Similar to the derivation of the probability of the chi-squared distribution, say we have continuous random variables $X$ and $Y$ with $Y = X^2$ where $X \sim \mathcal{N}(\mu, \sigma^2)$. What is the probability density of $Y$ in this case?

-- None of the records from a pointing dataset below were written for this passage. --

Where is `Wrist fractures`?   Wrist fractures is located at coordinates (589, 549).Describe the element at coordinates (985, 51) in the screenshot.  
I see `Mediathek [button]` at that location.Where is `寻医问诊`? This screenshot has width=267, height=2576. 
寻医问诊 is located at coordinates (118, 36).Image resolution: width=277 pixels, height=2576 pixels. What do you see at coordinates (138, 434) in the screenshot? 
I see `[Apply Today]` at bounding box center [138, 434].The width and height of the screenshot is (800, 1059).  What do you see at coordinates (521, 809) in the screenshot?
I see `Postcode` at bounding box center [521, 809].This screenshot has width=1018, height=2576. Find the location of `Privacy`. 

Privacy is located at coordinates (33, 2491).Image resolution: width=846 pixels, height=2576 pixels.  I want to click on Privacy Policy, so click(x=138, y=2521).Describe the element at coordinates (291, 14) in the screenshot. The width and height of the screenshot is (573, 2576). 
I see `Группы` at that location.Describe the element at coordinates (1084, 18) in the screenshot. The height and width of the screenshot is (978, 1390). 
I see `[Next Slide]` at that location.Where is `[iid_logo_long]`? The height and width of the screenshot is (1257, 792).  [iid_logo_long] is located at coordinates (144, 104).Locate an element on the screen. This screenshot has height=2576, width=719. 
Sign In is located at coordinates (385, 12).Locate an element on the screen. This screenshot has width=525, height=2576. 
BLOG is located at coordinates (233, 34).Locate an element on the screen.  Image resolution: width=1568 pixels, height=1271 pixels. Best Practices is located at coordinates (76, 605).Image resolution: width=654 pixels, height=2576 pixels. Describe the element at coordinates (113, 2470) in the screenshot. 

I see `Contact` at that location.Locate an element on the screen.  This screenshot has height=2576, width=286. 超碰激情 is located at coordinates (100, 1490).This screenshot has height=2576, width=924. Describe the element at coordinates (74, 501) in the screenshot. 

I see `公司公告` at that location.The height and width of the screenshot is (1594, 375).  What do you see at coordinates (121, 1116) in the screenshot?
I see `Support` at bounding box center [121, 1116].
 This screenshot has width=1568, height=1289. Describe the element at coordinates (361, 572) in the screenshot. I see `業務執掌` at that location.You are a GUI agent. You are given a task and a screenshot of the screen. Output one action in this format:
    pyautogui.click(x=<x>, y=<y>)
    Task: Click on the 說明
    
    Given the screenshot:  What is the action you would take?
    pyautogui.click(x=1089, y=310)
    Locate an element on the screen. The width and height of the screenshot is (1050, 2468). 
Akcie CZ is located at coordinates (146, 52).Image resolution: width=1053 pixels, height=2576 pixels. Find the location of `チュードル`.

This should seemingly be trivial but I cannot reproduce the result I have found in my lecture notes. The expected result is:
$$ \frac{1}{2 \sqrt{2 \pi \sigma y}} \exp(-\frac{y + \mu^2}{2 \sigma^2}) \left[\exp(\frac{\mu \sqrt{y}}{\sigma^2}) + \exp(-\frac{\mu \sqrt{y}}{\sigma^2})\right] $$
but I don't get that at all, here's what I have tried so far:
$$ f_Y(y) = \frac{d}{dy} F_Y(y) = \frac{d}{dy} (P_X[X \leq \sqrt{y}] - P_X[X \leq -\sqrt{y}]) $$
where:
\begin{align*} \frac{d}{dy} P_X[X \leq \sqrt{y}] &= \frac{1}{\sqrt{2 \pi} \sigma} \frac{d}{dy}\exp(-\frac{(\sqrt{y} - \mu)^2}{2 \sigma^2}) \\ &= \frac{1}{\sqrt{2 \pi} \sigma} (\frac{1}{2 \sqrt{y}})(-\frac{\sqrt{y} - \mu}{\sigma^2}) \exp(-\frac{(\sqrt{y} - \mu)^2}{2 \sigma^2}) \end{align*}
and at this point it's already clear that this will not work out since there are is going to be an unwanted factor $-(\sqrt{y} - \mu)/\sigma^2$ in in the final expression for $f_Y(y)$.
Where did I go wrong?
EDIT:
I really screwed up here, as gt6989b rightly pointed out I forgot an integral so the second part should really be:
\begin{align*} \frac{d}{dy} P_X[X \leq \sqrt{y}] &= \frac{1}{\sqrt{2 \pi} \sigma} \frac{d}{dy} \int_{-\infty}^{\sqrt{y}} \exp(-\frac{(t - \mu)^2}{2 \sigma^2}) dt\\ &= \frac{1}{\sqrt{2 \pi} \sigma} (\frac{1}{2 \sqrt{y}})\exp(-\frac{(\sqrt{y} - \mu)^2}{2 \sigma^2}) \end{align*}
Which works out I think.